Directions =>
a) Which terms in the McMurray Formation excerpt are followed by an abbreviation in parentheses? List each with its abbreviation.
b) Write out the McMurray Formation excerpt from "Recent case studies" up to and including "rather rare phenomenon.", word for word.

Excerpt provided =>
━━━━━━━━━━━━━━━━━━━━

Mapping these properties requires the acquisition and processing of various subsurface information and its full integration into geological context. In the Long Lake project, subsurface information includes: high resolution 3D seismic, drill hole data (densely drilled stratigraphic wells commonly cored through the entire zone of interest and logged with conventional suite of geophysical logs including dipmeter), and laboratory measurements of bitumen content.

GEOLOGICAL BACKGROUND

The Lower Cretaceous McMurray Formation forms the most volumetrically significant portion of the AOSD, one of the largest petroleum deposits in the world. The McMurray Formation has never been buried to significant depths.1 Because diagenesis of the McMurray Formation rocks is minimal (due to shallow burial history1 and early petroleum charges), it is inferred that the reservoir quality directly reflects depositional history.2 However, due to restricted accommodation space3 and multiple transgressive-regressive events, the depositional history is very complex. Although, regionally, the McMurray Formation is composed of fluvial, open estuarine, and Estuarine-Channel Complex (ECC) deposits, within the project area, bitumen-hosting rocks are identified predominantly as ECC deposits.

These comprise complex networks of interfingered and multiple-stacked, tidally influenced Point Bar (PB) and associated Abandoned Channel (AC) fill deposits of an ancient estuary. Genetically associated Tidal Flat (TF) deposits are rarely preserved in the subsurface, likely due to erosion in this low-accommodation setting. Reservoir complexity is further enhanced by a range of channel sizes and their unique geometries, as well as by internal heterogeneities within PB and AC-fill deposits.

Many authors have discussed the geometry of McMurray Formation channel deposits. Some have suggested that the thickness of the individual PB deposit might be up to 45 m, as documented at the Steepbank River outcrop.4 This outcrop may have a modern analog in the Han River in Korea.5 

Recent case studies have documented individual PB deposits with lateral extents (widths) exceeding 4 km and 1.5 km, respectively.6,7 These dimensions are in line with the inferred geometry of the channel meander revealed on the time-slice seismic image, Fig. 2, from one of Nexen Inc. / OPTI Canada’s leases. While the above-mentioned dimensions are impressive, studies of modern and ancient analogs suggest that channel deposits with a wide range of thicknesses from the above suggested 45 m to as thin as 2 m (tidal creeks) may be preserved in the subsurface. Also, considering that constant reworking of sediments by meandering rivers and tidal currents create very complex interfingered channel deposits, the preservation of any entire channel deposit is a rather rare phenomenon.

━━━━━━━━━━━━━━━━━━━━

Information shown =>

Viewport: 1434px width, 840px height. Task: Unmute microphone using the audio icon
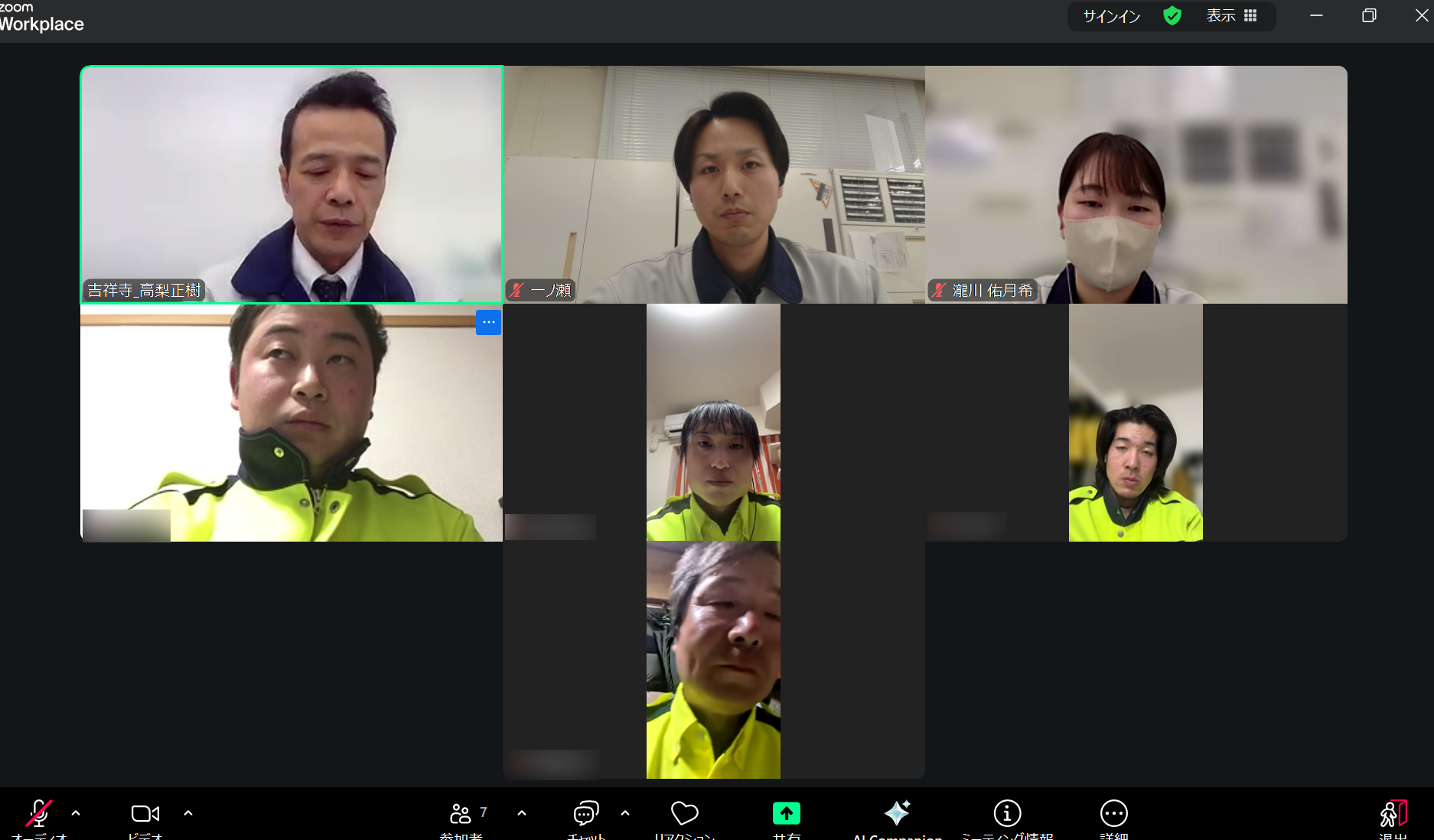39,814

━━━━━━━━━━━━━━━━━━━━

Answers by task =>
a)
- Estuarine-Channel Complex (ECC)
- Point Bar (PB)
- Abandoned Channel (AC)
- Tidal Flat (TF)

b)
Recent case studies have documented individual PB deposits with lateral extents (widths) exceeding 4 km and 1.5 km, respectively.6,7 These dimensions are in line with the inferred geometry of the channel meander revealed on the time-slice seismic image, Fig. 2, from one of Nexen Inc. / OPTI Canada’s leases. While the above-mentioned dimensions are impressive, studies of modern and ancient analogs suggest that channel deposits with a wide range of thicknesses from the above suggested 45 m to as thin as 2 m (tidal creeks) may be preserved in the subsurface. Also, considering that constant reworking of sediments by meandering rivers and tidal currents create very complex interfingered channel deposits, the preservation of any entire channel deposit is a rather rare phenomenon.